(Stored records)
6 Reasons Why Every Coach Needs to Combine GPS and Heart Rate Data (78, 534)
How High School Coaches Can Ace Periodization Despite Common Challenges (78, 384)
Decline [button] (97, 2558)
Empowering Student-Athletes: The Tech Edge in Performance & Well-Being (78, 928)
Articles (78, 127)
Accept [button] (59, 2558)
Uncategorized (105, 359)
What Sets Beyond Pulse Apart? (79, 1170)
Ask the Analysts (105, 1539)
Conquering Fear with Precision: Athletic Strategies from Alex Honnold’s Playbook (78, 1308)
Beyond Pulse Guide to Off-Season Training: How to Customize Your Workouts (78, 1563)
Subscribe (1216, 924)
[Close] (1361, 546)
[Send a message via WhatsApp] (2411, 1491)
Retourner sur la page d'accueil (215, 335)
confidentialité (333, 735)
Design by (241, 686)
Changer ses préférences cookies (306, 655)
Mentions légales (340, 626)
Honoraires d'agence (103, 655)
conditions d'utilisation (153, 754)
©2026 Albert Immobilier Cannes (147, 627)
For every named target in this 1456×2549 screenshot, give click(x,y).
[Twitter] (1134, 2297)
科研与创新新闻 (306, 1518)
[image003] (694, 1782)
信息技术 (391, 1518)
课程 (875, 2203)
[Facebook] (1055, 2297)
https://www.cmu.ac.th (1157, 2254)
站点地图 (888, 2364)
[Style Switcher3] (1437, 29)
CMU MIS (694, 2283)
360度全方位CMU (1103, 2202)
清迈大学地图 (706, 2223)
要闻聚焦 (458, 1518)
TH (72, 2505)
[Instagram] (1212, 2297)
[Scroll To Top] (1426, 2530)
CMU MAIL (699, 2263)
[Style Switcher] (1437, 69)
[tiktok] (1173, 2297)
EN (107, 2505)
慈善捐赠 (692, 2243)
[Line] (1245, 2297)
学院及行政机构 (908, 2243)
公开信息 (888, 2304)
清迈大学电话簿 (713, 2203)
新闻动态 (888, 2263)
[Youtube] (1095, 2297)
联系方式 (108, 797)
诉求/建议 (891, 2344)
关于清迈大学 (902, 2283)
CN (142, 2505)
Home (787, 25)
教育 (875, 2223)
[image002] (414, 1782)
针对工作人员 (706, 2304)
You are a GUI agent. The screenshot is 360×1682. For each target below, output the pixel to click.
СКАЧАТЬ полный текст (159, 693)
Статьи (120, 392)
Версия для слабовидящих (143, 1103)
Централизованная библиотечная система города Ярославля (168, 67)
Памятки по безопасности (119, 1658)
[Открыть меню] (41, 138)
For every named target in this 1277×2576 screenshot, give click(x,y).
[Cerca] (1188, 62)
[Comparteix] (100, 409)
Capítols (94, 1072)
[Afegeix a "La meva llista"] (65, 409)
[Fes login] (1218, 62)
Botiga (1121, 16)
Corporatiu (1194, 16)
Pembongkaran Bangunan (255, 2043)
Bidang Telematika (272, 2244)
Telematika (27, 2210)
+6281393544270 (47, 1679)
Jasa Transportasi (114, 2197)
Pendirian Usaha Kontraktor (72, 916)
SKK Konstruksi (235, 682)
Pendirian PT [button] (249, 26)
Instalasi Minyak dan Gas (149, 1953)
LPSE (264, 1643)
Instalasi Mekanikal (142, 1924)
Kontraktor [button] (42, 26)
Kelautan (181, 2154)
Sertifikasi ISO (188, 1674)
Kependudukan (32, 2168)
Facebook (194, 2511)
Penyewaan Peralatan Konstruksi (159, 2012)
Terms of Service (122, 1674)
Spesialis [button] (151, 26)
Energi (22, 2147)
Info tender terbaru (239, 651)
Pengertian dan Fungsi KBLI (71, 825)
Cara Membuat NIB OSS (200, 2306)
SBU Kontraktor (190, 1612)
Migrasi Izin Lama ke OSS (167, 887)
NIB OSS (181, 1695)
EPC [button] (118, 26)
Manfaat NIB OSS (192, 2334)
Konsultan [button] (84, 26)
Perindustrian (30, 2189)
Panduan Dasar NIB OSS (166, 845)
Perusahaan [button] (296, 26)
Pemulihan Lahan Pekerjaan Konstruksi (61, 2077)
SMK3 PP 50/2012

= GOAL OF THE EXERCISE =
Having looked over the entries above, reproduce all of them exactly.

= WRITTEN REPLY =
6 Reasons Why Every Coach Needs to Combine GPS and Heart Rate Data (78, 534)
How High School Coaches Can Ace Periodization Despite Common Challenges (78, 384)
Decline [button] (97, 2558)
Empowering Student-Athletes: The Tech Edge in Performance & Well-Being (78, 928)
Articles (78, 127)
Accept [button] (59, 2558)
Uncategorized (105, 359)
What Sets Beyond Pulse Apart? (79, 1170)
Ask the Analysts (105, 1539)
Conquering Fear with Precision: Athletic Strategies from Alex Honnold’s Playbook (78, 1308)
Beyond Pulse Guide to Off-Season Training: How to Customize Your Workouts (78, 1563)
Subscribe (1216, 924)
[Close] (1361, 546)
[Send a message via WhatsApp] (2411, 1491)
Retourner sur la page d'accueil (215, 335)
confidentialité (333, 735)
Design by (241, 686)
Changer ses préférences cookies (306, 655)
Mentions légales (340, 626)
Honoraires d'agence (103, 655)
conditions d'utilisation (153, 754)
©2026 Albert Immobilier Cannes (147, 627)
For every named target in this 1456×2549 screenshot, give click(x,y).
[Twitter] (1134, 2297)
科研与创新新闻 (306, 1518)
[image003] (694, 1782)
信息技术 (391, 1518)
课程 (875, 2203)
[Facebook] (1055, 2297)
https://www.cmu.ac.th (1157, 2254)
站点地图 (888, 2364)
[Style Switcher3] (1437, 29)
CMU MIS (694, 2283)
360度全方位CMU (1103, 2202)
清迈大学地图 (706, 2223)
要闻聚焦 (458, 1518)
TH (72, 2505)
[Instagram] (1212, 2297)
[Scroll To Top] (1426, 2530)
CMU MAIL (699, 2263)
[Style Switcher] (1437, 69)
[tiktok] (1173, 2297)
EN (107, 2505)
慈善捐赠 (692, 2243)
[Line] (1245, 2297)
学院及行政机构 (908, 2243)
公开信息 (888, 2304)
清迈大学电话簿 (713, 2203)
新闻动态 (888, 2263)
[Youtube] (1095, 2297)
联系方式 (108, 797)
诉求/建议 (891, 2344)
关于清迈大学 (902, 2283)
CN (142, 2505)
Home (787, 25)
教育 (875, 2223)
[image002] (414, 1782)
针对工作人员 (706, 2304)
You are a GUI agent. The screenshot is 360×1682. For each target below, output the pixel to click.
СКАЧАТЬ полный текст (159, 693)
Статьи (120, 392)
Версия для слабовидящих (143, 1103)
Централизованная библиотечная система города Ярославля (168, 67)
Памятки по безопасности (119, 1658)
[Открыть меню] (41, 138)
For every named target in this 1277×2576 screenshot, give click(x,y).
[Cerca] (1188, 62)
[Comparteix] (100, 409)
Capítols (94, 1072)
[Afegeix a "La meva llista"] (65, 409)
[Fes login] (1218, 62)
Botiga (1121, 16)
Corporatiu (1194, 16)
Pembongkaran Bangunan (255, 2043)
Bidang Telematika (272, 2244)
Telematika (27, 2210)
+6281393544270 (47, 1679)
Jasa Transportasi (114, 2197)
Pendirian Usaha Kontraktor (72, 916)
SKK Konstruksi (235, 682)
Pendirian PT [button] (249, 26)
Instalasi Minyak dan Gas (149, 1953)
LPSE (264, 1643)
Instalasi Mekanikal (142, 1924)
Kontraktor [button] (42, 26)
Kelautan (181, 2154)
Sertifikasi ISO (188, 1674)
Kependudukan (32, 2168)
Facebook (194, 2511)
Penyewaan Peralatan Konstruksi (159, 2012)
Terms of Service (122, 1674)
Spesialis [button] (151, 26)
Energi (22, 2147)
Info tender terbaru (239, 651)
Pengertian dan Fungsi KBLI (71, 825)
Cara Membuat NIB OSS (200, 2306)
SBU Kontraktor (190, 1612)
Migrasi Izin Lama ke OSS (167, 887)
NIB OSS (181, 1695)
EPC [button] (118, 26)
Manfaat NIB OSS (192, 2334)
Konsultan [button] (84, 26)
Perindustrian (30, 2189)
Panduan Dasar NIB OSS (166, 845)
Perusahaan [button] (296, 26)
Pemulihan Lahan Pekerjaan Konstruksi (61, 2077)
SMK3 PP 50/2012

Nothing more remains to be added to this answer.